- REQUIREMENTS
Rewrite the passage on liberalism as religion from "Of course the" up to and including "the English past.", replacing "Deism" with "natural religion".

Ahmari views this deplorable outcome as simply the inevitable result of the working out of the liberal ideology. Therefore, the attempt to restore some mythical pristine state of mutual tolerance is doomed to failure--in theory just as much as in practice. It was never going to work out the way the world philosophes claimed it would. Conservatives need to recognize this truth and figure a way out of this no win state of affairs. Easier said than done, of course.
The second article shares similar views of where we are, of what liberalism really is, but the author--Surit Dasgupta--applies these ideas to the Trump administration and its personnel policies:
Dasgupta starts more or less where Ahmari leaves off. Yes, of course liberalism is a religion--and that label includes basically the entire political establishment. Trump's big mistake was his naive view that the Swamp could be drained by applying a healthy doze of competence, modeled on basically corporate practices. He failed to understand that he was taking on what amounted to a religious elite--a priesthood, or (in Ahmari's terms) a clerisy:
Donald Trump didn’t understand he was not dealing with mere corrupt politicians but rather a priesthood dedicated to keeping the sacrificial mechanism running at all cost.
Anyone who has glanced at the writing or thinking of former U.S. President Donald Trump can safely conclude that the man is a corporate thinker. A corporate thinker is basically a pragmatist, and that is not surprising when we observe that big corporations generally do not act on ideological instincts but rather are geared toward the accumulation of capital.
Of course the Founding Fathers were perfectly aware of the importance of religion to any society--including the society of the new American republic. However, if the new republic was to embrace all thirteen former colonies--a necessity if they were to maintain their hard won independence--a sectarian federal government was out of the question. The writings of the Founders strongly suggest that they placed their hopes for a unifying public theology on the sort of Deism that was espoused by classical liberals, especially the traditional moral views that underpinned the common law that was inherited from the English past.
That solution worked for a time, but in the longer run it came up against the reality of the state. The state inevitably seeks a monopoly on power in the absence of determined and organized opposition--something that religion in America did not offer, no matter the general religiosity of Americans. Power, to last, must rest on authority, and that flows from a general religious standpoint:
... The state is religious in nature. In ancient societies, the state and religion were one and the same. Take, for example, the Aztec civilization that practiced regular human sacrifices. It did this not in a secret corner but under the watchful eyes of the monarchy and the priesthood. In ancient civilizations like that of the Aztecs, the priesthood and the monarchy shared a mutual dominance over their subjects. The bond that linked their rule was undoubtedly sacrificial violence.
...

- RAW DATA
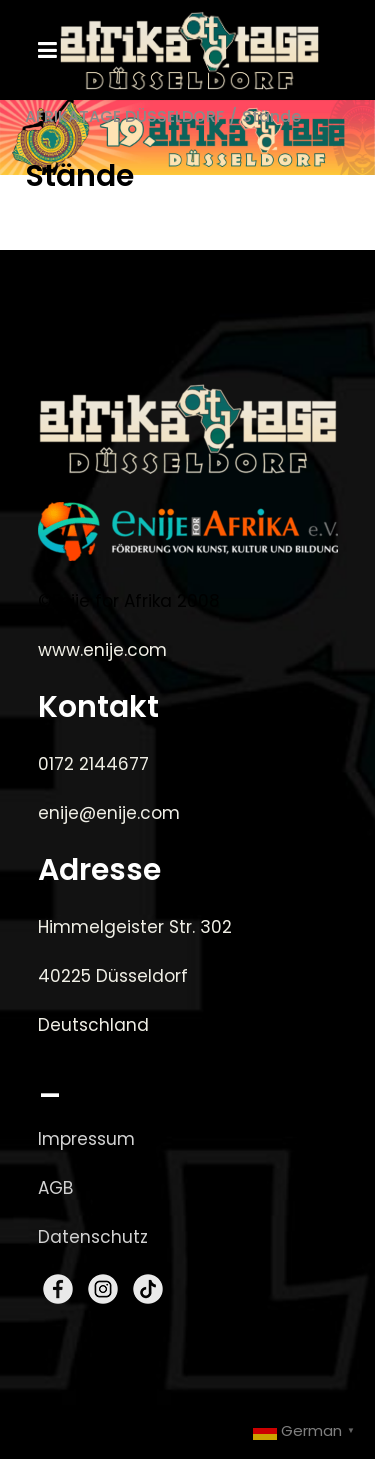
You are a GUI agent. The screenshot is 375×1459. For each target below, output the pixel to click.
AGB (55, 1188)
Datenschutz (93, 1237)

- EXERCISE RESPONSE
Of course the Founding Fathers were perfectly aware of the importance of religion to any society--including the society of the new American republic. However, if the new republic was to embrace all thirteen former colonies--a necessity if they were to maintain their hard won independence--a sectarian federal government was out of the question. The writings of the Founders strongly suggest that they placed their hopes for a unifying public theology on the sort of natural religion that was espoused by classical liberals, especially the traditional moral views that underpinned the common law that was inherited from the English past.